The bottom line is that physicists today are hoping to learn something about the quantum structure of space and time on the tiniest scale (10-33 cm, or a millionth of a billionth of a billionth the size of a present-day atom) by studying (statistically) the biggest structures in the sky - which are the hot and cold spots in the Cosmic Microwave Background.

   Article this week in the American Scientist

13 October 2005

I am a person who pursues virtue by means of discipline, constantly making schedules for myself, inventing rules and limits to bind myself. Some involve diet and exercise for physical fitness and mental health. Others are for things I wish to accomplish.
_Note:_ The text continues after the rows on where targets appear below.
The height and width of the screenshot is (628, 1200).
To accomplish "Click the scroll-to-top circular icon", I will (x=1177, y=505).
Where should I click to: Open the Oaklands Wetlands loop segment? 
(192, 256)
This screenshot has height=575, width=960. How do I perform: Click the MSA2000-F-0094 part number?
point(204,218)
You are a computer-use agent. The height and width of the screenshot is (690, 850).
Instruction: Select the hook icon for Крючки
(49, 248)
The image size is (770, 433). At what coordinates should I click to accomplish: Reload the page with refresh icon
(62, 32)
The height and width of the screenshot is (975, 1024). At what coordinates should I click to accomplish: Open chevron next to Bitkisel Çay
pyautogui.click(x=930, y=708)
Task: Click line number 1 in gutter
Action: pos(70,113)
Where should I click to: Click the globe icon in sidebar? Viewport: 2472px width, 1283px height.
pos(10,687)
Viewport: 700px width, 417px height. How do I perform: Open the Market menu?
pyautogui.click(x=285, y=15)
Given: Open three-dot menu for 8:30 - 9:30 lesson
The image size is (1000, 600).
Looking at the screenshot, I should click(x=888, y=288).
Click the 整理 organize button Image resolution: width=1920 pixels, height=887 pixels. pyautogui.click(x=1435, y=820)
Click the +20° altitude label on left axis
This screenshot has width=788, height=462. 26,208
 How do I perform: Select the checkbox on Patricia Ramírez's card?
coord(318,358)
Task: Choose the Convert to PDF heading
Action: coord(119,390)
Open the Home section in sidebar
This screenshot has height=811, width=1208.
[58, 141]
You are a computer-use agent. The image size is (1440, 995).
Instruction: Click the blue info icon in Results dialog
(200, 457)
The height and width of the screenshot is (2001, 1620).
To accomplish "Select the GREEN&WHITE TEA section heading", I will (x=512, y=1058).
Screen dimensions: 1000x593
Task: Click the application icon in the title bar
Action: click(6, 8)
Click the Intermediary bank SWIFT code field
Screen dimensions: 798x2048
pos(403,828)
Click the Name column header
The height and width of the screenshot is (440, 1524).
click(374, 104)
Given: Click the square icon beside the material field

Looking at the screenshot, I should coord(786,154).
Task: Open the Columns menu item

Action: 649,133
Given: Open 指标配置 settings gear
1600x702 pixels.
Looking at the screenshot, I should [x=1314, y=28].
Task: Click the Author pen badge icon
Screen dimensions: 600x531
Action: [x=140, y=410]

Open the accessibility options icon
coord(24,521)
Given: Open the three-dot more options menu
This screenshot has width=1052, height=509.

I make commitments to myself to work on a project that I have been avoiding, and so I have reason to avoid it all the more.

And so I find particularly liberating the Jewish ritual of Kol Nidrei which begins Yom Kippur:

Release me from all vows made during the past year. Let all my promises and commitments be dissolved, may they be void and meaningless and have no further power over me from this moment forward.

What could the prophets of old have been thinking when they came up with this idea? Judaism seems to be all about The Law, and binding oneself to an intricate set of practices and disciplines. But then, on the holiest day of the year, we’re supposed to throw them all away?

I can only think of Kol Nidrei as a kind of Zen koan: Not by rules and disciplines do we arrive at enlightenment. Perhaps self discipline is a way to cultivate the soil, to cleanse ourselves so that we are open to joy and inspiration. But joy is a gift, and inspiration is a magic seed.

I am elevated and enobled by all that I hold sacred.  I am bound and enslaved by all that I hold sacred.

Rules are essential to life because it is the essence of life to break rules.

12 October 2005

"There is no such thing as a 'self-made' man. We are made up of thousands of others. Everyone who has ever done a kind deed for us, or spoken one word of encouragement to us, has entered into the make-up of our character and of our thoughts, as well as our success."

- George Matthew Adams

11 October 2005

"Our goal is simple: we want our country to flourish. Our dilemma is simple: ...our people...cannot act.  Our response to tyranny of every sort... must be this: dismantle it.  Take it apart...

Our strategy is this: we believe if we can say what many already know in such a way as to incite courage, if the image or the word or the act breaches the indifference by which people survive, day to day, enough will protest that by their physical voices alone they will stir the hurricane."

"We reject the assertion, promoted today by success-mongering bull terriers in business, in government, in religion, that humans are goal-seeking animals.  We believe they are creatures in search of proportion in life, a pattern of grace.  It is balance and beauty we believe people want, not triumph."

from Resistance by Barry Lopez

10 October 2005

"In science one tries to tell people, in such a way as to be understood by everyone, something that no one ever knew before. But in poetry, it's the exact opposite."